В 8 вечера, когда я снова с ней встретился в баре «Кенко», она переоделась — и сделала это для меня, а я подумал, что не привык к такому — она была вся в черном: черный свитер, черная юбка, и была невыносимо прекрасна, словно кошка, бегущая вечером по крышам между труб, пробуждая на ходу десятки дремлющих мифов. Когда я увидел ее, сразу возникло желание обнять, прижать к себе, но я не мог этого сделать, так как между нами ничего не было. Кем она была, как не простой сокурсницей? Разве мы были не просто друзья, которые любят болтать, возвращаясь с занятий? Этот черный наряд мгновенно сделал ее желанной, подчеркивал фигуру, словно зов, манящий заполнить эту пустоту. Единственным ярким красочным пятном был шелковый красно-белый шарф вокруг шеи, он выделялся на черном фоне, это было просто, но очень эффектно. Из репродуктора Билл Хейли тихо пел «Rock Around the Clock», и я не мог поверить, что эта музыка, как и эта атмосфера, создана для меня.

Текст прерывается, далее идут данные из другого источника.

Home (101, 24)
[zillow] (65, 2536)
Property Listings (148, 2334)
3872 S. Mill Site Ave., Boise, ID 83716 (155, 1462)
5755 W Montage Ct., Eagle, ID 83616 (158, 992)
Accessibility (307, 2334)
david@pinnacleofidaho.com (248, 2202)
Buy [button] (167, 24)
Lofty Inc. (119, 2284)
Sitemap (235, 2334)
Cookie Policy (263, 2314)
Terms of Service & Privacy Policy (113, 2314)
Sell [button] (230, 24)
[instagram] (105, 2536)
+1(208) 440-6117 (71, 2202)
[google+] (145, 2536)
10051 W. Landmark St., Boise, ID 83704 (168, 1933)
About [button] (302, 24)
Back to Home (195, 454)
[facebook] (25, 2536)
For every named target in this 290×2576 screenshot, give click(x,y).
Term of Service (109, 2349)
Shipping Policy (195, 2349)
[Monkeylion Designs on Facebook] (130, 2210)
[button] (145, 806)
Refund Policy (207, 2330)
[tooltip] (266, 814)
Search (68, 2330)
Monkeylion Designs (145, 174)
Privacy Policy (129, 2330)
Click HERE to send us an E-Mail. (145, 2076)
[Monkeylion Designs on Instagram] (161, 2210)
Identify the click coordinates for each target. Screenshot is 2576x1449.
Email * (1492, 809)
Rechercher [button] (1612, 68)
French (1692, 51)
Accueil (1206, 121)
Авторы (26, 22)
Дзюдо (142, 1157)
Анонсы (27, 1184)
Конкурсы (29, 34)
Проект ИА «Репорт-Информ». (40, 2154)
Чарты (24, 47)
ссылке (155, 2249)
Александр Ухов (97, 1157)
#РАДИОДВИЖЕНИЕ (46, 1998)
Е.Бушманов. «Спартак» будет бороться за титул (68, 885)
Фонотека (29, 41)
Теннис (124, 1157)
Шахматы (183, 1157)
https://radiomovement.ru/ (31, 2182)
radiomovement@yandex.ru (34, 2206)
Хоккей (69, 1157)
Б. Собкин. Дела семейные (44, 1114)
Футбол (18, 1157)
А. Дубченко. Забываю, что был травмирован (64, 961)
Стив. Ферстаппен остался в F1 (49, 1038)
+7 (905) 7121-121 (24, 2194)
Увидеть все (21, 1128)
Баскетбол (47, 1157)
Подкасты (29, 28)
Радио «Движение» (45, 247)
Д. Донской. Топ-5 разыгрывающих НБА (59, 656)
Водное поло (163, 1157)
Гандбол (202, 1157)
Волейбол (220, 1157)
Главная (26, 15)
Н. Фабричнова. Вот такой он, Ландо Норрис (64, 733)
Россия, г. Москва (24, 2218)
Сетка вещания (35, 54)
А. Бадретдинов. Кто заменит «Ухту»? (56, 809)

Что касается меня, то я тоже сделал усилие. Как я ошибался насчет этого вечера, если надел галстук, зная, что на моем пиджаке с Карнаби-стрит не хватает пуговицы, а на ее месте сиротливо торчит нитка. Мэйбилин тут же заметила и сказала, смеясь: «Look at that». Затем, бог знает почему, мы больше не говорили по-английски, как будто в этот раз французский подходил лучше, давая каждому возможность замкнуться в себе. Скорее всего, как мне кажется, французский был новым подходом к нашим отношениям, мы хотели только попробовать. Она настояла, чтобы заплатить за кофе.